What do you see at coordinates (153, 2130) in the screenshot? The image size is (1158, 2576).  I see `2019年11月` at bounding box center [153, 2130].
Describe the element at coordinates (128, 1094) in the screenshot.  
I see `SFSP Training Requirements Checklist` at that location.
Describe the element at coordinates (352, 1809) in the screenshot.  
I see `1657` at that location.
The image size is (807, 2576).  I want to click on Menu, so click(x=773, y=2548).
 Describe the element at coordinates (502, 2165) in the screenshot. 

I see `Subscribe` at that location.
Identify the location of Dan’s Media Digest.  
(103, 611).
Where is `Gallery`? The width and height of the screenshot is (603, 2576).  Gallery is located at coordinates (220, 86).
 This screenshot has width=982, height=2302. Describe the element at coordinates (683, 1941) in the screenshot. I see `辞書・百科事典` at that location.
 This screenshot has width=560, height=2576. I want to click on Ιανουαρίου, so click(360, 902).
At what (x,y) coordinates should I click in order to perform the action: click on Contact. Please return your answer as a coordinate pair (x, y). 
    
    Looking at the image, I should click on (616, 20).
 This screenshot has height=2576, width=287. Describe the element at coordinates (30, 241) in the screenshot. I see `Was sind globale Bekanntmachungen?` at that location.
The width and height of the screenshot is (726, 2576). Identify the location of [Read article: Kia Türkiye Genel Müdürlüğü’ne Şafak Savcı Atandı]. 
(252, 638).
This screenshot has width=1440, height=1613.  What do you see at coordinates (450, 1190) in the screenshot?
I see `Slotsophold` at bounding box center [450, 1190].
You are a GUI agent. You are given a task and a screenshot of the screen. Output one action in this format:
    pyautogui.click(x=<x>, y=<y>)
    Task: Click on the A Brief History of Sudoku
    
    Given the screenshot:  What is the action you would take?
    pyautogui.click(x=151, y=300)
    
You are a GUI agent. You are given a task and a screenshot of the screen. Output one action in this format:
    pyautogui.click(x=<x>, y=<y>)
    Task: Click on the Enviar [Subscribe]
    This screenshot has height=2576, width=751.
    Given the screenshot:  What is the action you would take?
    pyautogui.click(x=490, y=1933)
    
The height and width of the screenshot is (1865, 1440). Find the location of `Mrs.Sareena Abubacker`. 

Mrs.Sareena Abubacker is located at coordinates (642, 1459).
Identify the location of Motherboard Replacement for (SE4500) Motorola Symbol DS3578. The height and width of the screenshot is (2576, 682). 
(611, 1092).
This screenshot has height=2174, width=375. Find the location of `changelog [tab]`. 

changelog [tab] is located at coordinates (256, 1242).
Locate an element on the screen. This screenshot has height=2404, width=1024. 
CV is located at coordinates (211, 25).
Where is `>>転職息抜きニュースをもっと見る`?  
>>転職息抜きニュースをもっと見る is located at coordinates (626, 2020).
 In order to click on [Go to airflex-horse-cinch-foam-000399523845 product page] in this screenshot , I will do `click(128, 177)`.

:::

- **Stated task**: Rewrite all of the data above, replacing every "Identify the location of" with "Find the location of" and leaving everything else unchanged.

- **The reply**:
What do you see at coordinates (153, 2130) in the screenshot? The image size is (1158, 2576).  I see `2019年11月` at bounding box center [153, 2130].
Describe the element at coordinates (128, 1094) in the screenshot.  
I see `SFSP Training Requirements Checklist` at that location.
Describe the element at coordinates (352, 1809) in the screenshot.  
I see `1657` at that location.
The image size is (807, 2576).  I want to click on Menu, so click(x=773, y=2548).
 Describe the element at coordinates (502, 2165) in the screenshot. 

I see `Subscribe` at that location.
Find the location of Dan’s Media Digest.  
(103, 611).
Where is `Gallery`? The width and height of the screenshot is (603, 2576).  Gallery is located at coordinates (220, 86).
 This screenshot has width=982, height=2302. Describe the element at coordinates (683, 1941) in the screenshot. I see `辞書・百科事典` at that location.
 This screenshot has width=560, height=2576. I want to click on Ιανουαρίου, so click(360, 902).
At what (x,y) coordinates should I click in order to perform the action: click on Contact. Please return your answer as a coordinate pair (x, y). 
    
    Looking at the image, I should click on (616, 20).
 This screenshot has height=2576, width=287. Describe the element at coordinates (30, 241) in the screenshot. I see `Was sind globale Bekanntmachungen?` at that location.
The width and height of the screenshot is (726, 2576). Find the location of [Read article: Kia Türkiye Genel Müdürlüğü’ne Şafak Savcı Atandı]. 
(252, 638).
This screenshot has width=1440, height=1613.  What do you see at coordinates (450, 1190) in the screenshot?
I see `Slotsophold` at bounding box center [450, 1190].
You are a GUI agent. You are given a task and a screenshot of the screen. Output one action in this format:
    pyautogui.click(x=<x>, y=<y>)
    Task: Click on the A Brief History of Sudoku
    
    Given the screenshot:  What is the action you would take?
    pyautogui.click(x=151, y=300)
    
You are a GUI agent. You are given a task and a screenshot of the screen. Output one action in this format:
    pyautogui.click(x=<x>, y=<y>)
    Task: Click on the Enviar [Subscribe]
    This screenshot has height=2576, width=751.
    Given the screenshot:  What is the action you would take?
    pyautogui.click(x=490, y=1933)
    
The height and width of the screenshot is (1865, 1440). Find the location of `Mrs.Sareena Abubacker`. 

Mrs.Sareena Abubacker is located at coordinates (642, 1459).
Find the location of Motherboard Replacement for (SE4500) Motorola Symbol DS3578. The height and width of the screenshot is (2576, 682). 
(611, 1092).
This screenshot has height=2174, width=375. Find the location of `changelog [tab]`. 

changelog [tab] is located at coordinates (256, 1242).
Locate an element on the screen. This screenshot has height=2404, width=1024. 
CV is located at coordinates (211, 25).
Where is `>>転職息抜きニュースをもっと見る`?  
>>転職息抜きニュースをもっと見る is located at coordinates (626, 2020).
 In order to click on [Go to airflex-horse-cinch-foam-000399523845 product page] in this screenshot , I will do `click(128, 177)`.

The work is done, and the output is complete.